Inyecciones
de fuego
Fernando Torre, msps.
«Hazte
santa»[1],
«hazte muy santa»[2], le dice
una y otra vez Conchita a su hija Teresa de María. Esta exhortación salía con
frecuencia de la boca de Conchita, pues el deseo de santidad rebosaba en su corazón.
Esas palabras son un eco del precepto que Yahvéh
dio a los israelitas tras haber hecho con ellos una alianza de amor: «sean
santos, porque yo soy santo» (Lv 19,2); son un eco del mandato que Jesús
dirigió a sus discípulos: «sean misericordiosos, como su Padre es
misericordioso» (Lc 6,36; cf. Mt 5,48).
La santidad —como nos ha dicho el Concilio
Vaticano II— es la vocación universal, la vocación de cada persona (cf. LG, cap.

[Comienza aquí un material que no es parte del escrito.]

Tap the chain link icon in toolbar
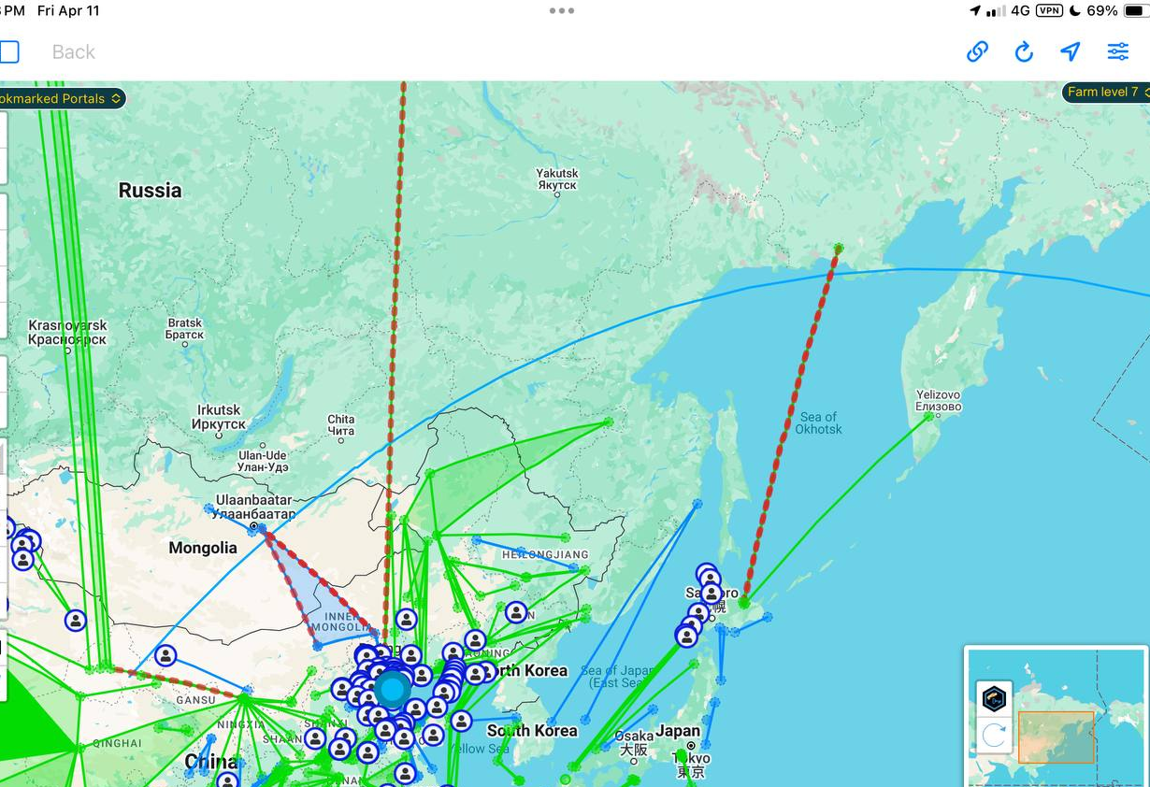 tap(977, 51)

V), es el fin para el que Dios nos creó, la meta a la cual Dios nos llama a ti
y a mí. La santidad consiste en transformarnos en Jesucristo. El Espíritu Santo
es quien nos transforma; pero, para hacerlo, necesita nuestra docilidad a su
acción y el esfuerzo diario por corresponderle.
¿Y por qué Conchita nos motiva a buscar la
santidad? Porque quiere que seamos felices, porque anhela que amemos y actuemos
como Jesucristo, porque así podremos colaborar mejor con él en la salvación del
mundo y ser más útiles a los demás, porque nuestro Dios-Trinidad se complacerá
al ver en nosotros la imagen de Jesús.
Con su invitación «hazte santa/o», Conchita nos
hace visualizar la meta, nos comunica la certeza de que podemos alcanzarla y atiza
en nosotros el deseo de llegar a ella. Así, podremos dirigir cada día nuestros
pasos hacia ese ideal y tendremos las fuerzas necesarias para superar cualquier
obstáculo.
¡Qué gran apostolado realiza Conchita al comunicarnos
su deseo de ser santa! Vivamos hoy coherentemente la vida cristiana y que, a
través de nuestro testimonio y nuestra palabra, el Espíritu Santo encienda o
avive en los demás el deseo de santidad.